(Serra da Lousã)
As aldeias de xisto são hoje um ícone da serra da Lousã. Hoje, porque há 40 anos eram lugares rurais, com gente e vidas vividas e morridas duramente. Praticamente abandonadas nos anos 60 e 70 do século passado umas são hoje locais turísticos, integradas na rota das Aldeias do Xisto, outras, muito bonitas, foram reabilitadas por pessoas de vilas e cidades próximas (ainda me lembro que aqui há uns anos uma casa de pedra em ruínas nestas aldeias custava 14 contos mas que, com a moda, rapidamente passaram para 2000 contos) para segunda-habitação, e outras ainda (e vou tentar ser polite) são guetos de meninos da mamã da Alemanha e da Holanda que decidiram ser hippies a tempo parcial (ah pois, é que ser caçador -recolector é muita nice mas um cartãozinho de crédito para as emergências dá muito jeito) e escolheram algumas aldeias da serra da Lousã para a brincadeira. Um dia falarei destes tipos com os quais interagi amigavelmente no início mas que percebi que eram uns arrogantes de merda (chateiam-me as pessoas com pensamento pouco plástico que, com um olhar baço, falam como se conhecessem os segredos do Universo e que quem pensa de outro modo é porque ainda não viu a luz e coitados de nós incrédulos só resta recebermos o olhar de piedade deles) e que, sobretudo, transformaram alguns lugares em guetos onde se passam esquemas manhosos e onde não se é benvindo. Por fim, duas ou três das aldeias são lugares em ruínas, abandonados, como é o caso do Franco e das Silveiras.

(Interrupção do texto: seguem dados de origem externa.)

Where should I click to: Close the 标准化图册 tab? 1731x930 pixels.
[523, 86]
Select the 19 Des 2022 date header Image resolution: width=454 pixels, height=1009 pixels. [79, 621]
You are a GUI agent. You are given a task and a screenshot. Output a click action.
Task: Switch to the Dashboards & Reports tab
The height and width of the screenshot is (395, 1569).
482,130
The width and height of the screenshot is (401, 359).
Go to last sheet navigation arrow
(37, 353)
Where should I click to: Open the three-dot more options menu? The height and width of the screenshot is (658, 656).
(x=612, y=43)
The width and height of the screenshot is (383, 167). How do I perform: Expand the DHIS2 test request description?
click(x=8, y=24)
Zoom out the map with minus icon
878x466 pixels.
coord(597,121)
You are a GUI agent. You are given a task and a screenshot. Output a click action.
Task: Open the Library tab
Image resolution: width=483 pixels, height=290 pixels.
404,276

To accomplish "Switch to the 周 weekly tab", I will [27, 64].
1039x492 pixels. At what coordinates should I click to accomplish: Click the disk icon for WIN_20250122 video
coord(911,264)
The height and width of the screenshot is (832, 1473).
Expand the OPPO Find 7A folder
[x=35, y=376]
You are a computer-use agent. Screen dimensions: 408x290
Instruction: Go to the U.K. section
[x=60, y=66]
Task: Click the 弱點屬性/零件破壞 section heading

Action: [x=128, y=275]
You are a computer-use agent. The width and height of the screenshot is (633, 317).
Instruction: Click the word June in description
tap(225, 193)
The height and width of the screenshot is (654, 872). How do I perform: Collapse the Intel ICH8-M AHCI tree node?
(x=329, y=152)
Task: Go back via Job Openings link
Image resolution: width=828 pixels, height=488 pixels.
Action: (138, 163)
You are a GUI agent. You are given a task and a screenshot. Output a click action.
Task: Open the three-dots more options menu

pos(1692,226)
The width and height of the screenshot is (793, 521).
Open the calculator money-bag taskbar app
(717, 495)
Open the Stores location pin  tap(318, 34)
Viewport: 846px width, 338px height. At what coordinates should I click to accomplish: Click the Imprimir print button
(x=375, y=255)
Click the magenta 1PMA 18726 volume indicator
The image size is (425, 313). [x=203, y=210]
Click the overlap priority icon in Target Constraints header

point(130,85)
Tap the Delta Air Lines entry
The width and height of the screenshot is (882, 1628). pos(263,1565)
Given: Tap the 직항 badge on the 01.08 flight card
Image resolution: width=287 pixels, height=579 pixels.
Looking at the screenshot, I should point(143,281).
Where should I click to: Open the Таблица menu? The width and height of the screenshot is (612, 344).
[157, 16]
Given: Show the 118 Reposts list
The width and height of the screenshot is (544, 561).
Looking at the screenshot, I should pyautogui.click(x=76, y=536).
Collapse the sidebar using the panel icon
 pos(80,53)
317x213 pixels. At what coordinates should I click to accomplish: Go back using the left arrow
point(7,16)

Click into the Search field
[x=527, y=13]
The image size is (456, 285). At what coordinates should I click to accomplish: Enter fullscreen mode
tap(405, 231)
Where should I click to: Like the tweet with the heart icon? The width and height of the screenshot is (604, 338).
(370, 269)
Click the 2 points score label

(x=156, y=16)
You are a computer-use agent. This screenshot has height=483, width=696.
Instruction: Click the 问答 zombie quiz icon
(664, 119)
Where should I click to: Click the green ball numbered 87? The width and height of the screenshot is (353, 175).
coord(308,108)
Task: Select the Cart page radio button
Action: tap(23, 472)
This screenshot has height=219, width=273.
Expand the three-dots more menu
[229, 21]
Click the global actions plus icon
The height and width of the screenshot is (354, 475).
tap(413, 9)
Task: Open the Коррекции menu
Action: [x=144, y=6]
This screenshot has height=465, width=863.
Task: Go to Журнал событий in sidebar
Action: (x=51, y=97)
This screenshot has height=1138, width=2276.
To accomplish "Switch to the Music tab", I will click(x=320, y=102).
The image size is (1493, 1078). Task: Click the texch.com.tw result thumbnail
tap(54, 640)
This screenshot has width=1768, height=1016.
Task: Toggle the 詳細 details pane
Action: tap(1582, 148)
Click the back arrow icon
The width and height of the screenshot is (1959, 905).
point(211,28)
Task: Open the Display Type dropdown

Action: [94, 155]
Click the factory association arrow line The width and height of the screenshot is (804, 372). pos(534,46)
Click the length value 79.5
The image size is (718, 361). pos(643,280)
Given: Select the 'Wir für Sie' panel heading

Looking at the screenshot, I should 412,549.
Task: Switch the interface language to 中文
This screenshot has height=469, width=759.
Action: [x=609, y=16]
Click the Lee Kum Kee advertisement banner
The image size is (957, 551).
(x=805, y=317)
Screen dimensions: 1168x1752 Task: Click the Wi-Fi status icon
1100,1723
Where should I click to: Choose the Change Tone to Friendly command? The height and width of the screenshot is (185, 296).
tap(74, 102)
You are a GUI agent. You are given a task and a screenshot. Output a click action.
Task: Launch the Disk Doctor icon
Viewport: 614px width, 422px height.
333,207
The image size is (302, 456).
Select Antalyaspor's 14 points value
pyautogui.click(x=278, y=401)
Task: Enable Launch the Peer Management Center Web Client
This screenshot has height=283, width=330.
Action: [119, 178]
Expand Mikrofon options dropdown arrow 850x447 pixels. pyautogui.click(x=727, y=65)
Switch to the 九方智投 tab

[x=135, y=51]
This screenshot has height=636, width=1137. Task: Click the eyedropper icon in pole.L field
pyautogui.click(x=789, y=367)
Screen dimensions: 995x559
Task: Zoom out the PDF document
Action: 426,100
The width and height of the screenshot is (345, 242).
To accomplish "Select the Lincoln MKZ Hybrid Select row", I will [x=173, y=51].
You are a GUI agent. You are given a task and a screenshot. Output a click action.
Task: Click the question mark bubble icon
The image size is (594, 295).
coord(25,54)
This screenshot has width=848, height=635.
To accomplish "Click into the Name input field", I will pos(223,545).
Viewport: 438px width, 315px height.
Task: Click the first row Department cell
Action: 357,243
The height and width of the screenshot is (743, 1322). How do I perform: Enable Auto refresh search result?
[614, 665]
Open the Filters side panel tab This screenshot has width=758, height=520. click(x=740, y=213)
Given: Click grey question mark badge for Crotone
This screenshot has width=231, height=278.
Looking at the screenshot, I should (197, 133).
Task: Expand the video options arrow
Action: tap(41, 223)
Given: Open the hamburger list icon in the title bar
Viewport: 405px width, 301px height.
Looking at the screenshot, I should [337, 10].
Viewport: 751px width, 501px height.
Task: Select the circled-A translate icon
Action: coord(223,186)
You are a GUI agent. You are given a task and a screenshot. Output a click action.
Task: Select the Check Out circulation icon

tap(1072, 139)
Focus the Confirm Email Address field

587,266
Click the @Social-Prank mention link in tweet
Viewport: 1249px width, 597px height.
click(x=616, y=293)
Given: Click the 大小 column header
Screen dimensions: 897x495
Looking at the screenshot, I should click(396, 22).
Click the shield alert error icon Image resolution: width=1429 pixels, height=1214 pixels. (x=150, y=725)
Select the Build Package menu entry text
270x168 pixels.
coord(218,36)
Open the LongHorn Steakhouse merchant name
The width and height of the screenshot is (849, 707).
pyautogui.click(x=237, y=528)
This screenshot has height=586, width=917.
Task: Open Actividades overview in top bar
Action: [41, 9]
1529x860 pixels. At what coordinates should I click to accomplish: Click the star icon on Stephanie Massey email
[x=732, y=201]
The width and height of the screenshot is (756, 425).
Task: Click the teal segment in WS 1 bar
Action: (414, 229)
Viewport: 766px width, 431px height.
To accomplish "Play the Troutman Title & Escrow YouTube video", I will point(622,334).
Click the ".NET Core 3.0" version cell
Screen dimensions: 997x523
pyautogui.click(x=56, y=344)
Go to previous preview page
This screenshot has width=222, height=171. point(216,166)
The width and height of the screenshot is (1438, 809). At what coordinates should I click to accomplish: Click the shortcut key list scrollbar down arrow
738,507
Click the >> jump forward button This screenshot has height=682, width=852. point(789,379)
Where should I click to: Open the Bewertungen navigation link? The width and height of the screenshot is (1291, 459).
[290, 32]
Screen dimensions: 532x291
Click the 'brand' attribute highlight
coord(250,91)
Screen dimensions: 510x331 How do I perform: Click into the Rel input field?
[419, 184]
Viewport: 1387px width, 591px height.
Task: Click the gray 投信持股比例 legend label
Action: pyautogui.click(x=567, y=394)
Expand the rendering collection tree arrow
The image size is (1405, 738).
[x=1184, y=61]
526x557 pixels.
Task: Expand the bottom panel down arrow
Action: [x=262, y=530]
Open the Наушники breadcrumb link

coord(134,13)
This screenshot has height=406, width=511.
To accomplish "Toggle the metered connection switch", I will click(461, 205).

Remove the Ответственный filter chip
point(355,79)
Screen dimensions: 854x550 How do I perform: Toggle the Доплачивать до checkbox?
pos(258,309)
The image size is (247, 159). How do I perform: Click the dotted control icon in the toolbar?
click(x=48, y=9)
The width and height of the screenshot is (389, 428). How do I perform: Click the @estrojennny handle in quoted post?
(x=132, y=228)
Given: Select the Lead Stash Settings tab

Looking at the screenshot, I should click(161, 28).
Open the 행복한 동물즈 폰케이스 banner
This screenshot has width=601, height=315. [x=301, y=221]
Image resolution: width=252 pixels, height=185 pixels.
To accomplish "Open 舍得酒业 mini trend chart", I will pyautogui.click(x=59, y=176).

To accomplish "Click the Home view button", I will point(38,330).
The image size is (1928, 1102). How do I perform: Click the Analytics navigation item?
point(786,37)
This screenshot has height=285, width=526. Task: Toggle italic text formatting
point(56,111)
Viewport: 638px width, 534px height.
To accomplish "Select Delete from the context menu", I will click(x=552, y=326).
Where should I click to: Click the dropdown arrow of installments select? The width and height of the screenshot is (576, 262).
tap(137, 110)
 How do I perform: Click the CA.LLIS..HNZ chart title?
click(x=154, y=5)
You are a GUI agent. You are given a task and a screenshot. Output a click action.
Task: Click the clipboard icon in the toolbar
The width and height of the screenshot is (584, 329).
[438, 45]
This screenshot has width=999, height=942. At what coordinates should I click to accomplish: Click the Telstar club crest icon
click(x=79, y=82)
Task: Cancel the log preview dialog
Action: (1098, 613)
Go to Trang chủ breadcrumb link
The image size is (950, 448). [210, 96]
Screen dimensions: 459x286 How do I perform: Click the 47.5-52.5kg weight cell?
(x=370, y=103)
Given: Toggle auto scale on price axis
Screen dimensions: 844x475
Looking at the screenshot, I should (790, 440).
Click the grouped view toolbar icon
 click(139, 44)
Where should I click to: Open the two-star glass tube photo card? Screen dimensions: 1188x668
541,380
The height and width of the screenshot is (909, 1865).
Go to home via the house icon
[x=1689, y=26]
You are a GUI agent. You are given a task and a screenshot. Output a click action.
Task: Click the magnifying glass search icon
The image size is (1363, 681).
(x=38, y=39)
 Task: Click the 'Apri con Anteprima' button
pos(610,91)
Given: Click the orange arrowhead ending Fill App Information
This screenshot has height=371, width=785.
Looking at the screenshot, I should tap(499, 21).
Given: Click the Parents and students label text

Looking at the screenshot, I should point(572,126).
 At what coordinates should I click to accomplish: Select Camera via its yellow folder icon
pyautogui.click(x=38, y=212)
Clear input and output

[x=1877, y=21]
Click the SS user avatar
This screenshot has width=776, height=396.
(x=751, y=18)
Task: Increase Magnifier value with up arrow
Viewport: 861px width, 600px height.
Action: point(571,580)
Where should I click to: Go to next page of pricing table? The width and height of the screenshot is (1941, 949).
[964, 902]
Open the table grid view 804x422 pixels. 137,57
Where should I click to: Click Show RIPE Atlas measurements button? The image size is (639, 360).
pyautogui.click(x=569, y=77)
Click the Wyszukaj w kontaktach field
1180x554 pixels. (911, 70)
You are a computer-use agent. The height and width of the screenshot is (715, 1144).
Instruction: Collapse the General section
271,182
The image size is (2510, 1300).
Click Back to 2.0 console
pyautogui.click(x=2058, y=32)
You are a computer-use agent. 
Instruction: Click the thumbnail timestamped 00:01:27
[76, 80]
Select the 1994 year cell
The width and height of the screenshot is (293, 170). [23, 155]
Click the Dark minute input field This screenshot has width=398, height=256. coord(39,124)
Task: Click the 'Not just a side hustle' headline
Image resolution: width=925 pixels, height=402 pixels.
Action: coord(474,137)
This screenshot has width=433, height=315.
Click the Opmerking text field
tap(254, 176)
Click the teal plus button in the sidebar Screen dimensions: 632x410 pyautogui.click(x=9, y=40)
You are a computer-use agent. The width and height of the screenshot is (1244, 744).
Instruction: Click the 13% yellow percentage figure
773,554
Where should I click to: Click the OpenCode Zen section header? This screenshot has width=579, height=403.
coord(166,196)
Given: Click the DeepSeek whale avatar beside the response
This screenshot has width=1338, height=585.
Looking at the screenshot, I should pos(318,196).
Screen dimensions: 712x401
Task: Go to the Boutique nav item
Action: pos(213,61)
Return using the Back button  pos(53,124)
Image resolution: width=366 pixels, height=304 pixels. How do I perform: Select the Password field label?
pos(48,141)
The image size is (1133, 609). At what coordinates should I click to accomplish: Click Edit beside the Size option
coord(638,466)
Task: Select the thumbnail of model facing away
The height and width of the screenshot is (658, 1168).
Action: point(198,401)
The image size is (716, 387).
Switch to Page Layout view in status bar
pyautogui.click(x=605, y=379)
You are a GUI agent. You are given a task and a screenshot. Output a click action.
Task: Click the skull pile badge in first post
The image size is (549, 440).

A aldeia do Franco de cima (nos vales há sempre uma de cima e outra de baixo a de cima fica mais acima e a de baixo ... bom, acho que já se percebeu), de que de que já aqui falei, descobri-a após ter tido umas conversas com um vizinho que era lá daqueles lados e que me contou que, quando novo, ia com o pai pela serra acima, do lado de Vilarinho, e que passavam a ribeira e tal e iam por ali e davam a volta subindo pelo outro lado e lá fui tirando umas pelas outras de modo a fazer um plano para, de bike, me lançar na descoberta do caminho para o Franco.
Ao contrário das outras aldeias da Serra da Lousã, a Silveira de Cima, juntamente com a Silveira de Baixo e a Cerdeira, faz parte de um sub-grupo remoto, afastado de estradas e numa encosta de difícil acesso. No seu apogeu, os nove lugares da Serra da Lousã dividiam-se em 3 sub-grupos, partilhando uma Capela, festas conjuntas e outras aventuras. Os outros são: 1) Candal, Catarredor e Vaqueirinho e 2) Talasnal, Chiqueiro e Casal Novo.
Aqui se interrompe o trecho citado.